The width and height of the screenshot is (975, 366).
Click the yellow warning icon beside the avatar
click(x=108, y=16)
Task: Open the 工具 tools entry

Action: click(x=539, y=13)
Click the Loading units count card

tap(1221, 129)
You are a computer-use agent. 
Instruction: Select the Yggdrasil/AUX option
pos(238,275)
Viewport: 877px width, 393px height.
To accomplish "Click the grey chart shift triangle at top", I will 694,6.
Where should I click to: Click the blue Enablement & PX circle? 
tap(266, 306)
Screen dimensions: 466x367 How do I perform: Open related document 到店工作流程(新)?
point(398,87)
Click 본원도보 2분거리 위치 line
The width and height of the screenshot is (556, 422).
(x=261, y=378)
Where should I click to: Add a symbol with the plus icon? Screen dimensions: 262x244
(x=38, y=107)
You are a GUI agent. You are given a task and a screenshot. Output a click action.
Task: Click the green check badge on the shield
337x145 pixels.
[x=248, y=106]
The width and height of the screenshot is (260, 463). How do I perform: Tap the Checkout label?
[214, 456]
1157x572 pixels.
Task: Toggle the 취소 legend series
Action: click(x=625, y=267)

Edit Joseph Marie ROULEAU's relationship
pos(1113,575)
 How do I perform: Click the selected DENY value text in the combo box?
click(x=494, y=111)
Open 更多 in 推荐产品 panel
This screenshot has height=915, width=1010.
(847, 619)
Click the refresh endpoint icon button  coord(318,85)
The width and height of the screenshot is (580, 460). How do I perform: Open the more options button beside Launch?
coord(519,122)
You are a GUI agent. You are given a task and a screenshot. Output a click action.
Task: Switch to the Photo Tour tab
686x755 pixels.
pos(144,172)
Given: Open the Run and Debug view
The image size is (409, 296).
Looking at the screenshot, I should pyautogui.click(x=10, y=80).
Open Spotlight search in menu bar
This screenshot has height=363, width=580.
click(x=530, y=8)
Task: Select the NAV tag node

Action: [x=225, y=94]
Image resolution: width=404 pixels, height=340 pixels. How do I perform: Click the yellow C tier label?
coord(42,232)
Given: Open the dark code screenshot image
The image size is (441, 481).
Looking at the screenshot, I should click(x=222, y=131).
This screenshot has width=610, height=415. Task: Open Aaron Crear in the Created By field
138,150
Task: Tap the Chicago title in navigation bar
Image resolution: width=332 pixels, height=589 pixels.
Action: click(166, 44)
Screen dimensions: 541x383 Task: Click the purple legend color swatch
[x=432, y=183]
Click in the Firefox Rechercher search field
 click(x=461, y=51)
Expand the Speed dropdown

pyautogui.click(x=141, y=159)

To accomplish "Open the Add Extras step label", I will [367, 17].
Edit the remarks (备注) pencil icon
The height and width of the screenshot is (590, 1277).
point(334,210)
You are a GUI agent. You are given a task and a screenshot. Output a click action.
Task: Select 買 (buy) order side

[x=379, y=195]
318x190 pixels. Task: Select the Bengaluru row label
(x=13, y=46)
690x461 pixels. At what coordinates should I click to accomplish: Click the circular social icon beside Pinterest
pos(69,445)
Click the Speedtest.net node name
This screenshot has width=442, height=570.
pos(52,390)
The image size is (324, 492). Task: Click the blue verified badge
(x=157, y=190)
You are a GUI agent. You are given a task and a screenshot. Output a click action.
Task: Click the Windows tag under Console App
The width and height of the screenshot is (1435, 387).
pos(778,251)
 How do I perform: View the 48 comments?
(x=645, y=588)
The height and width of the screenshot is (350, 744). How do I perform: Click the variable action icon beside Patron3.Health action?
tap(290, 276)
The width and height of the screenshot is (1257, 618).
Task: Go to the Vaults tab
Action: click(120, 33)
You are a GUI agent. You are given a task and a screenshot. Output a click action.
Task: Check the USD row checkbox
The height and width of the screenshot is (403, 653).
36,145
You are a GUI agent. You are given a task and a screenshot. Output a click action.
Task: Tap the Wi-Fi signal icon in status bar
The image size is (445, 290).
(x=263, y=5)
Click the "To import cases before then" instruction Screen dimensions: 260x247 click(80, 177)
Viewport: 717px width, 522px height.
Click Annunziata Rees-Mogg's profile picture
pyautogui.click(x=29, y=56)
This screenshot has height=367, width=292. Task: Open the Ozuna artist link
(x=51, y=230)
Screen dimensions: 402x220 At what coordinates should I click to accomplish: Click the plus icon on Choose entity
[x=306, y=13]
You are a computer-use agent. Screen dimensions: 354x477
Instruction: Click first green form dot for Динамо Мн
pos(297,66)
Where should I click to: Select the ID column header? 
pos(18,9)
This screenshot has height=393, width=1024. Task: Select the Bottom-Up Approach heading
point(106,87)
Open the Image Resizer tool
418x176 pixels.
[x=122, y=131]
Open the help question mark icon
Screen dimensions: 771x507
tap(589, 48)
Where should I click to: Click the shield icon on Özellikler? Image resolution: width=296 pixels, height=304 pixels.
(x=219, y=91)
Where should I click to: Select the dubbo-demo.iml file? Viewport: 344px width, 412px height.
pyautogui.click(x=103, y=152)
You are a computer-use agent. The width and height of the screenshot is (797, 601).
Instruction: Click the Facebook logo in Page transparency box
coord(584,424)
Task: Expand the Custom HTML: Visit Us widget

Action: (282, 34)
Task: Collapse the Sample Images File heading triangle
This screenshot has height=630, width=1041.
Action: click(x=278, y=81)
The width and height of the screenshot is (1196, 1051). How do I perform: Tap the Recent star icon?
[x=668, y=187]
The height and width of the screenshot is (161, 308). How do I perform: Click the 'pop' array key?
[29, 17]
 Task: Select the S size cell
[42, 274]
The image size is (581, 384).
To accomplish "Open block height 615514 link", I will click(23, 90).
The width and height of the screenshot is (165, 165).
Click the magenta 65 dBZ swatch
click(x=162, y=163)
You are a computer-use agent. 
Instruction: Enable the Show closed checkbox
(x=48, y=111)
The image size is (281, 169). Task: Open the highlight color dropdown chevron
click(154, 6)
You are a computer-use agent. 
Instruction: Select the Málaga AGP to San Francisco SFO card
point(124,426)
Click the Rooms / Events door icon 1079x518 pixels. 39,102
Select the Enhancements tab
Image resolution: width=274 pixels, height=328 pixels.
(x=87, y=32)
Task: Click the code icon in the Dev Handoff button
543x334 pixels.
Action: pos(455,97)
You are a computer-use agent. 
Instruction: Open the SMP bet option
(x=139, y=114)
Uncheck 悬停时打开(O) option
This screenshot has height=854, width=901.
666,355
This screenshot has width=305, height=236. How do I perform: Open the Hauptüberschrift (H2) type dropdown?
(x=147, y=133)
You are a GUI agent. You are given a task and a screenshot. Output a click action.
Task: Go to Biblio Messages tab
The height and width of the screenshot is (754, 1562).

- _EXERCISE DIRECTIONS_
What you give back should match the entries above exactly.

- _RESULT BELOW_
The width and height of the screenshot is (975, 366).
Click the yellow warning icon beside the avatar
click(x=108, y=16)
Task: Open the 工具 tools entry

Action: click(x=539, y=13)
Click the Loading units count card

tap(1221, 129)
You are a computer-use agent. 
Instruction: Select the Yggdrasil/AUX option
pos(238,275)
Viewport: 877px width, 393px height.
To accomplish "Click the grey chart shift triangle at top", I will 694,6.
Where should I click to: Click the blue Enablement & PX circle? 
tap(266, 306)
Screen dimensions: 466x367 How do I perform: Open related document 到店工作流程(新)?
point(398,87)
Click 본원도보 2분거리 위치 line
The width and height of the screenshot is (556, 422).
(x=261, y=378)
Where should I click to: Add a symbol with the plus icon? Screen dimensions: 262x244
(x=38, y=107)
You are a GUI agent. You are given a task and a screenshot. Output a click action.
Task: Click the green check badge on the shield
337x145 pixels.
[x=248, y=106]
The width and height of the screenshot is (260, 463). How do I perform: Tap the Checkout label?
[214, 456]
1157x572 pixels.
Task: Toggle the 취소 legend series
Action: click(x=625, y=267)

Edit Joseph Marie ROULEAU's relationship
pos(1113,575)
 How do I perform: Click the selected DENY value text in the combo box?
click(x=494, y=111)
Open 更多 in 推荐产品 panel
This screenshot has height=915, width=1010.
(847, 619)
Click the refresh endpoint icon button  coord(318,85)
The width and height of the screenshot is (580, 460). How do I perform: Open the more options button beside Launch?
coord(519,122)
You are a GUI agent. You are given a task and a screenshot. Output a click action.
Task: Switch to the Photo Tour tab
686x755 pixels.
pos(144,172)
Given: Open the Run and Debug view
The image size is (409, 296).
Looking at the screenshot, I should pyautogui.click(x=10, y=80).
Open Spotlight search in menu bar
This screenshot has height=363, width=580.
click(x=530, y=8)
Task: Select the NAV tag node

Action: [x=225, y=94]
Image resolution: width=404 pixels, height=340 pixels. How do I perform: Click the yellow C tier label?
coord(42,232)
Given: Open the dark code screenshot image
The image size is (441, 481).
Looking at the screenshot, I should click(x=222, y=131).
This screenshot has width=610, height=415. Task: Open Aaron Crear in the Created By field
138,150
Task: Tap the Chicago title in navigation bar
Image resolution: width=332 pixels, height=589 pixels.
Action: click(166, 44)
Screen dimensions: 541x383 Task: Click the purple legend color swatch
[x=432, y=183]
Click in the Firefox Rechercher search field
 click(x=461, y=51)
Expand the Speed dropdown

pyautogui.click(x=141, y=159)

To accomplish "Open the Add Extras step label", I will [367, 17].
Edit the remarks (备注) pencil icon
The height and width of the screenshot is (590, 1277).
point(334,210)
You are a GUI agent. You are given a task and a screenshot. Output a click action.
Task: Select 買 (buy) order side

[x=379, y=195]
318x190 pixels. Task: Select the Bengaluru row label
(x=13, y=46)
690x461 pixels. At what coordinates should I click to accomplish: Click the circular social icon beside Pinterest
pos(69,445)
Click the Speedtest.net node name
This screenshot has width=442, height=570.
pos(52,390)
The image size is (324, 492). Task: Click the blue verified badge
(x=157, y=190)
You are a GUI agent. You are given a task and a screenshot. Output a click action.
Task: Click the Windows tag under Console App
The width and height of the screenshot is (1435, 387).
pos(778,251)
 How do I perform: View the 48 comments?
(x=645, y=588)
The height and width of the screenshot is (350, 744). How do I perform: Click the variable action icon beside Patron3.Health action?
tap(290, 276)
The width and height of the screenshot is (1257, 618).
Task: Go to the Vaults tab
Action: click(120, 33)
You are a GUI agent. You are given a task and a screenshot. Output a click action.
Task: Check the USD row checkbox
The height and width of the screenshot is (403, 653).
36,145
You are a GUI agent. You are given a task and a screenshot. Output a click action.
Task: Tap the Wi-Fi signal icon in status bar
The image size is (445, 290).
(x=263, y=5)
Click the "To import cases before then" instruction Screen dimensions: 260x247 click(80, 177)
Viewport: 717px width, 522px height.
Click Annunziata Rees-Mogg's profile picture
pyautogui.click(x=29, y=56)
This screenshot has height=367, width=292. Task: Open the Ozuna artist link
(x=51, y=230)
Screen dimensions: 402x220 At what coordinates should I click to accomplish: Click the plus icon on Choose entity
[x=306, y=13]
You are a computer-use agent. Screen dimensions: 354x477
Instruction: Click first green form dot for Динамо Мн
pos(297,66)
Where should I click to: Select the ID column header? 
pos(18,9)
This screenshot has height=393, width=1024. Task: Select the Bottom-Up Approach heading
point(106,87)
Open the Image Resizer tool
418x176 pixels.
[x=122, y=131]
Open the help question mark icon
Screen dimensions: 771x507
tap(589, 48)
Where should I click to: Click the shield icon on Özellikler? Image resolution: width=296 pixels, height=304 pixels.
(x=219, y=91)
Where should I click to: Select the dubbo-demo.iml file? Viewport: 344px width, 412px height.
pyautogui.click(x=103, y=152)
You are a computer-use agent. The width and height of the screenshot is (797, 601).
Instruction: Click the Facebook logo in Page transparency box
coord(584,424)
Task: Expand the Custom HTML: Visit Us widget

Action: (282, 34)
Task: Collapse the Sample Images File heading triangle
This screenshot has height=630, width=1041.
Action: click(x=278, y=81)
The width and height of the screenshot is (1196, 1051). How do I perform: Tap the Recent star icon?
[x=668, y=187]
The height and width of the screenshot is (161, 308). How do I perform: Click the 'pop' array key?
[29, 17]
 Task: Select the S size cell
[42, 274]
The image size is (581, 384).
To accomplish "Open block height 615514 link", I will click(23, 90).
The width and height of the screenshot is (165, 165).
Click the magenta 65 dBZ swatch
click(x=162, y=163)
You are a computer-use agent. 
Instruction: Enable the Show closed checkbox
(x=48, y=111)
The image size is (281, 169). Task: Open the highlight color dropdown chevron
click(154, 6)
You are a computer-use agent. 
Instruction: Select the Málaga AGP to San Francisco SFO card
point(124,426)
Click the Rooms / Events door icon 1079x518 pixels. 39,102
Select the Enhancements tab
Image resolution: width=274 pixels, height=328 pixels.
(x=87, y=32)
Task: Click the code icon in the Dev Handoff button
543x334 pixels.
Action: pos(455,97)
You are a computer-use agent. 
Instruction: Open the SMP bet option
(x=139, y=114)
Uncheck 悬停时打开(O) option
This screenshot has height=854, width=901.
666,355
This screenshot has width=305, height=236. How do I perform: Open the Hauptüberschrift (H2) type dropdown?
(x=147, y=133)
You are a GUI agent. You are given a task and a screenshot. Output a click action.
Task: Go to Biblio Messages tab
The height and width of the screenshot is (754, 1562).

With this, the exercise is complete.